#### [Required work]
The output is the line containing "Instruction: Click the" plus every later line down to the end of the listing below, copied exactly. No pictures belong in it.

#### [Supplied material]
※ ※ ※

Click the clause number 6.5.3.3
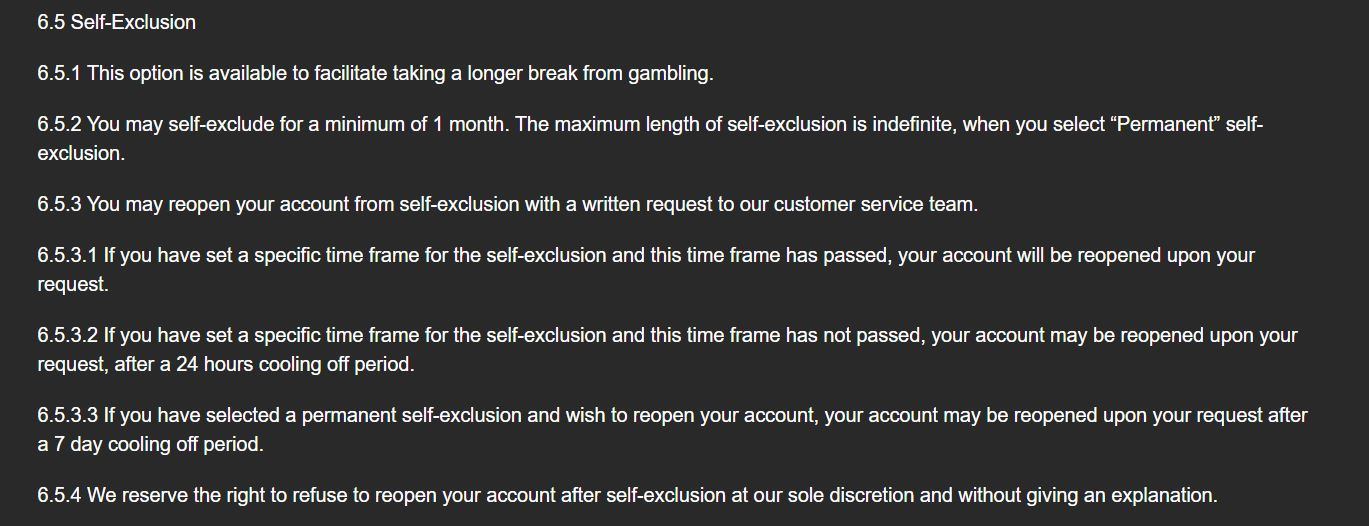 pyautogui.click(x=67, y=415)
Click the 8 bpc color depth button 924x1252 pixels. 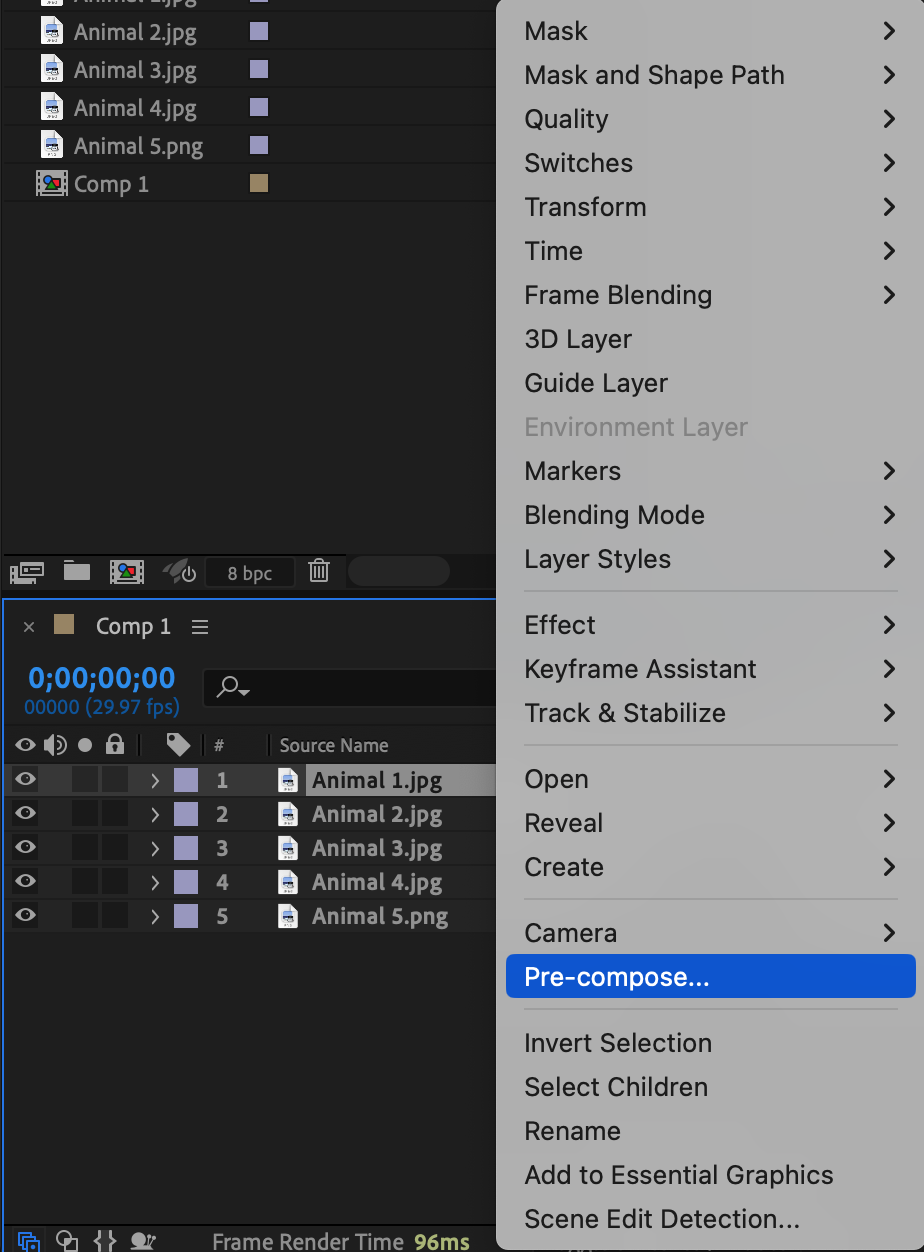[x=250, y=573]
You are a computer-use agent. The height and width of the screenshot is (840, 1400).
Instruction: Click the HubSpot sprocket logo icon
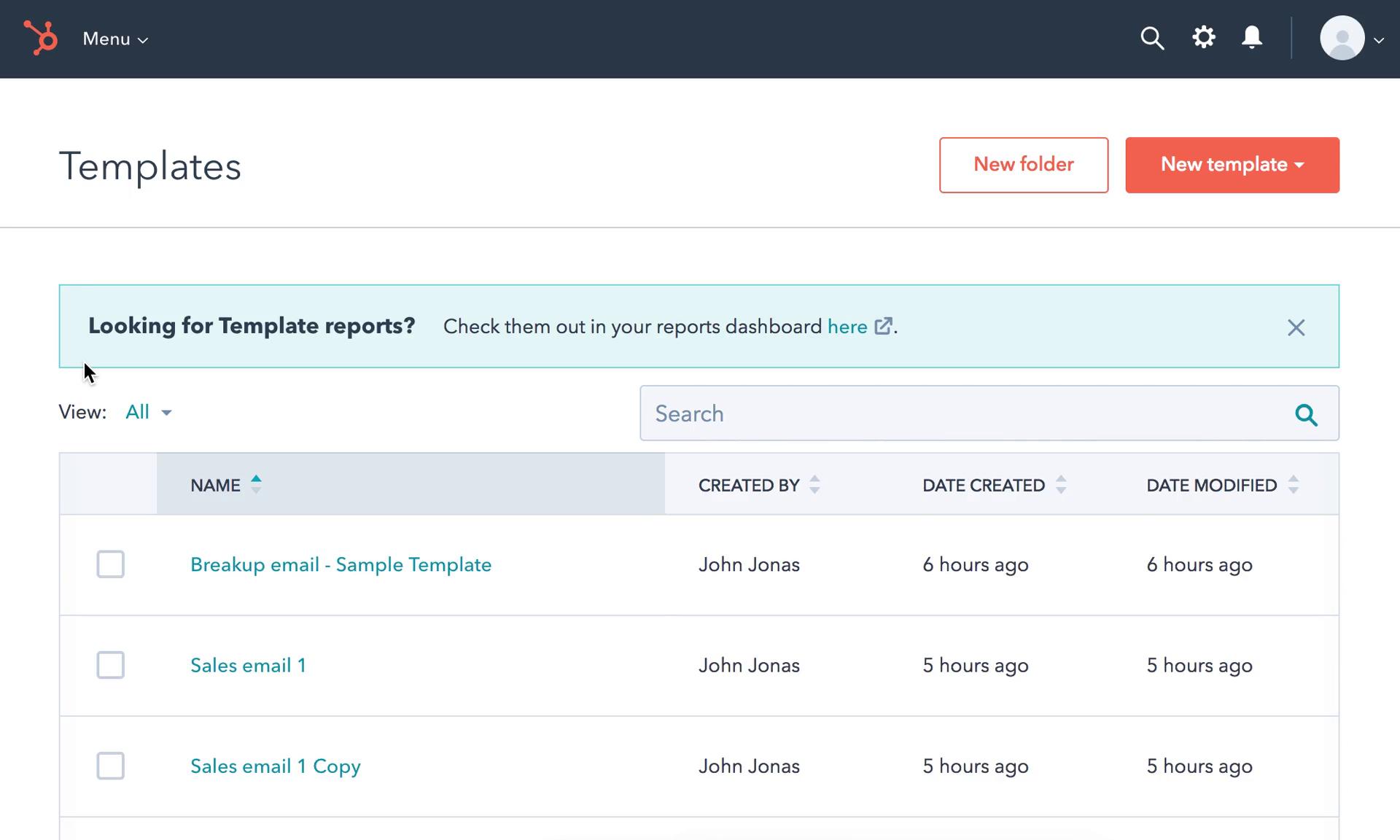point(39,37)
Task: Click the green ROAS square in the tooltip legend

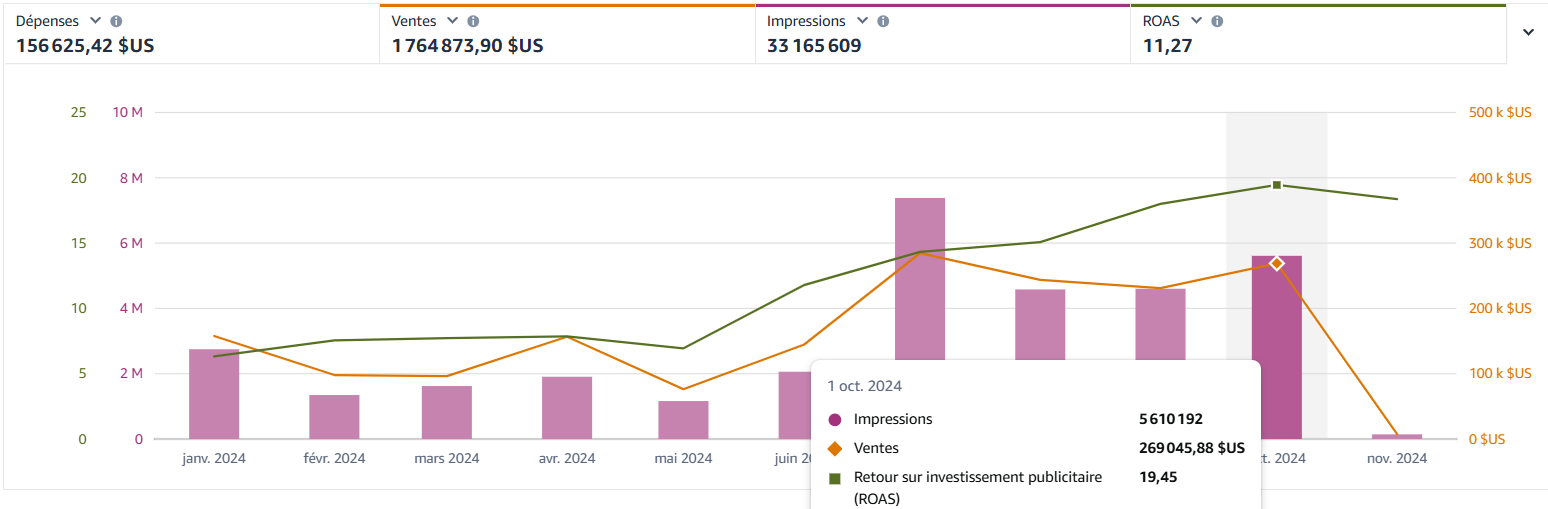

※ ※ ※

#### [Written solution]
Instruction: Click the HubSpot sprocket logo icon
point(39,37)
Task: Click the green ROAS square in the tooltip legend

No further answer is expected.